Alternators rarely fail, but when they do, they require replacement. It's the battery's job to start the car and provide power on demand. The alternator is what keeps the battery in shape. Batteries will fail more often than an alternator, but if a bad battery can be jumped to start the car, the alternator will provide enough energy to keep the engine running. This isn't true on the other side of the spectrum. Batteries only have reserve power in them, so when the alternator isn't providing recharge to them, the battery will die and so will the car.

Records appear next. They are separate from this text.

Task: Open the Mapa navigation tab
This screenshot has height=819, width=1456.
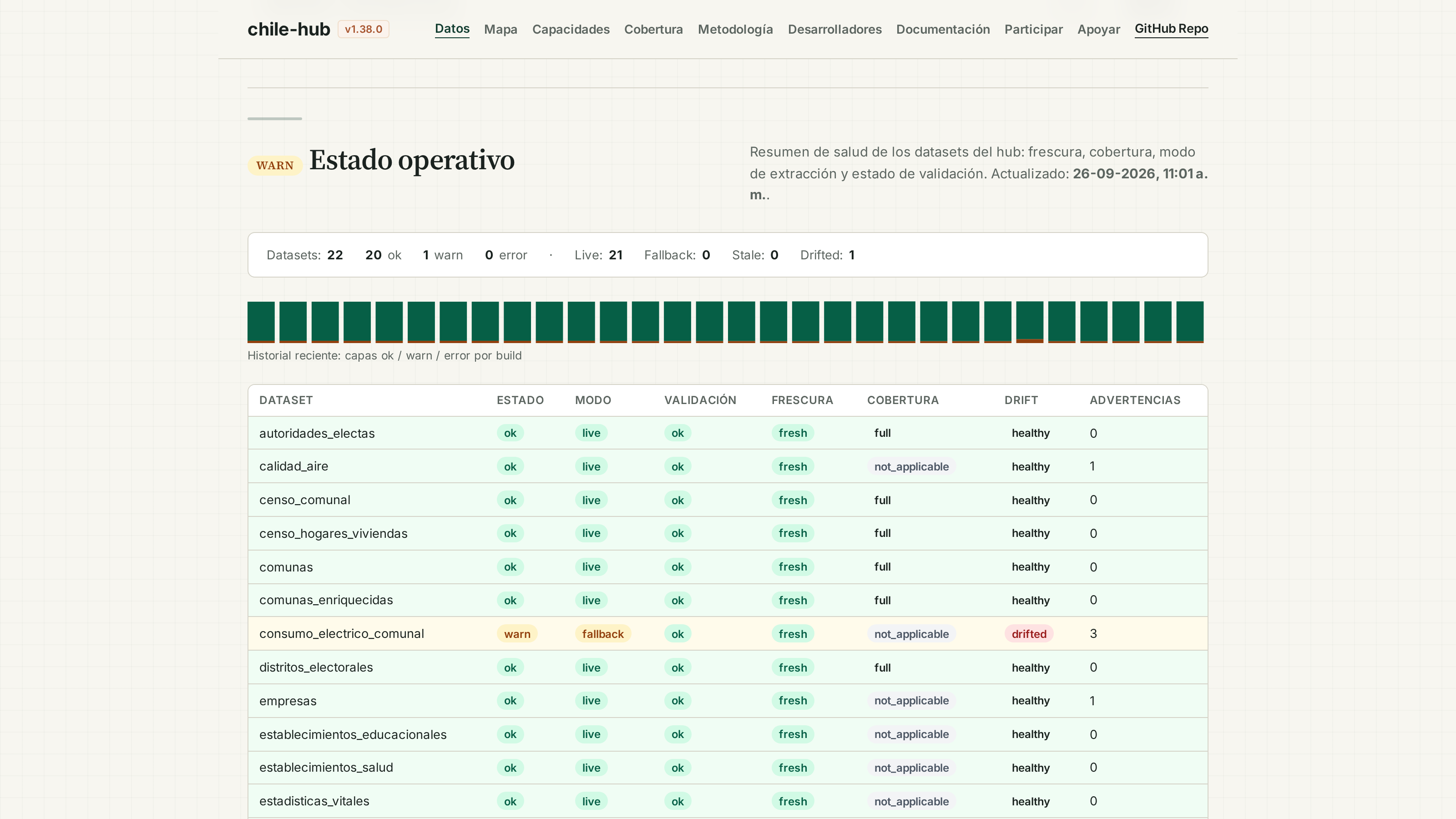Action: click(x=500, y=30)
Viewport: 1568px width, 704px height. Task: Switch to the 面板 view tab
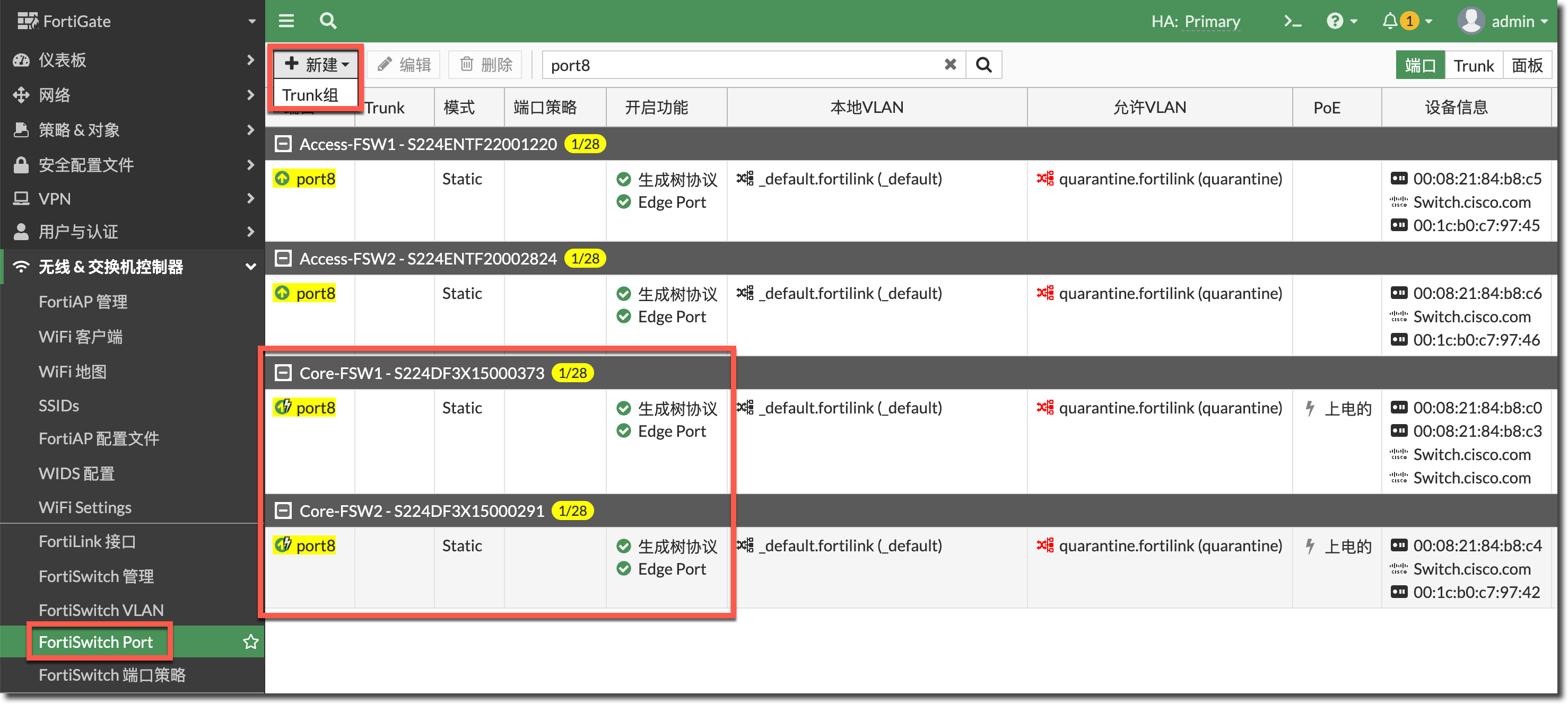[1527, 65]
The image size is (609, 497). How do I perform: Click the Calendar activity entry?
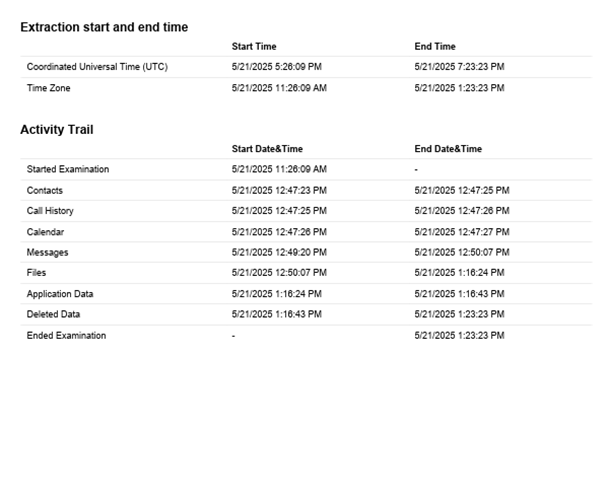[x=44, y=232]
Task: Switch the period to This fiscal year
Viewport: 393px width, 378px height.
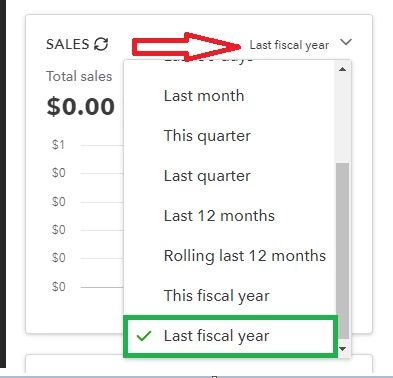Action: pyautogui.click(x=217, y=296)
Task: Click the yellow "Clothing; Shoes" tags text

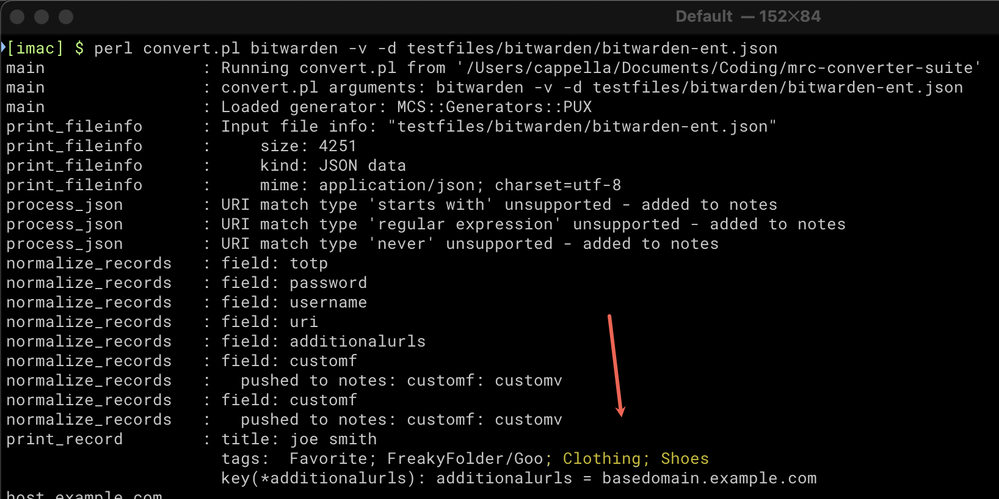Action: click(x=635, y=459)
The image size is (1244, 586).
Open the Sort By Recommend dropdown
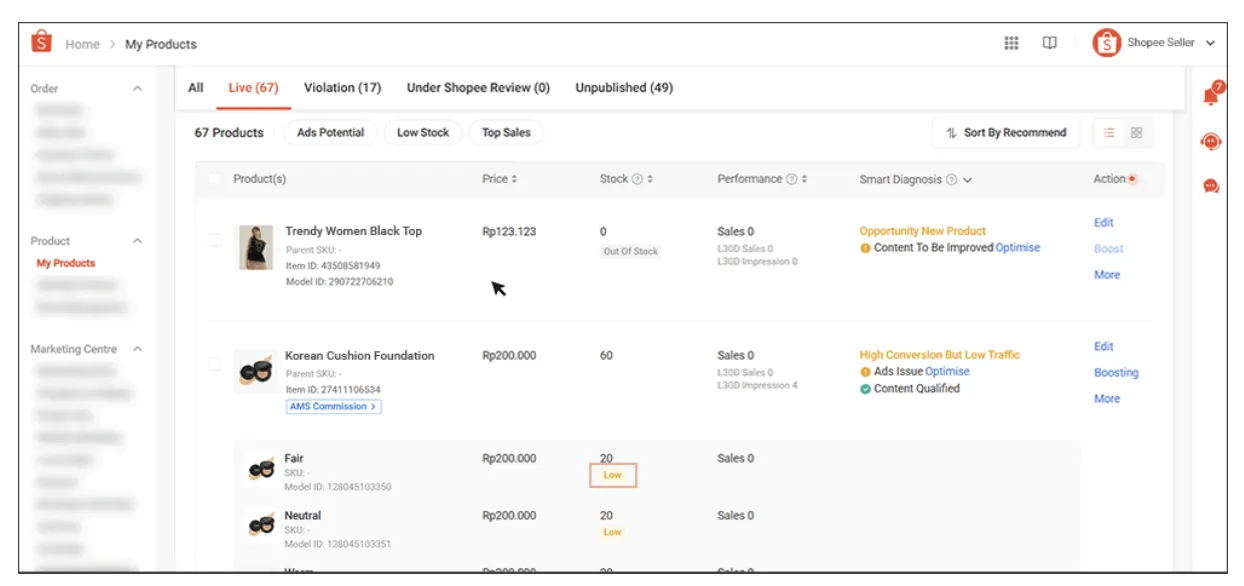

The Drive Belt and Alternator Access
The first and obvious task to replace an alternator is to locate it. While visible and easily accessible on many vehicles, other engines can pose a challenge. In some applications, the alternator is located at the bottom of the engine, which will require lifting the vehicle and, in most cases, removing a wheel and possibly a splash shield to access.
Once the alternator is located, you'll need to remove the negative battery terminal from the battery to disconnect electrical power to the alternator, much like you turn off an electrical breaker before repairing an electrical outlet.
Most vehicles nowadays employ a serpentine belt that snakes around the multiple onset pulley system. Some imports and many older vehicles use offset pulleys and two or three belts attached to the crank to power all the different electrical and powered options using V-belts. In any scenario, the belt wrapped around the alternator pulley needs to be disengaged. Serpentine belts employ an automatic belt tensioner that is pivoted using a tool to relieve the tension on the belt and allow removal. You do not need to remove the entire belt--just remove it from the alternator pulley. V-belt applications can offer a couple of different options to remove the belt. Commonly, two alternator adjusting bolts are loosened along a sliding bracket and allow you to reposition the alternator to relieve the belt tension. On some older imports, you may need to loosen an adjusting screw and then loosen the idler pulley bolt to get it loose enough to wiggle and manipulate the belt off of the pulley.
Once the belt is removed, it's time to disengage the electrical connections. Typically, these connections are quite visible. Some may require moving a red-colored cap to access the retaining nut of the wires. There will also be a plug connection to the alternator and this is commonly located on the back side of the alternator housing.
Most alternators are held to the engine block by two to the three bolts. Any brackets in the way blocking access to these bolts will need to be removed. Once the bolts are removed, the alternator can then be removed. There are some alternators that employ tight bolt bushings and require being pried out of position to remove.
To replace the alternator, reverse the order of the procedure in which you removed it.
For V-belt applications or some imports that may use smaller ribbed belts, be sure to set the proper tension of the belt before completing the procedure.
Recharge to the Battery
An alternator provides recharge to the battery for the amount of energy the battery expelled to start the car and the remaining energy demand being used--such as lights, A/C, radio and any other electrical options. An alternator is not an automatic battery recharger. If your battery was sucked dry by the bad alternator, internal damage to the battery may have occurred. To protect further damage to the battery or to the new alternator replacement, it's a good idea to recharge the battery fully with a battery charger.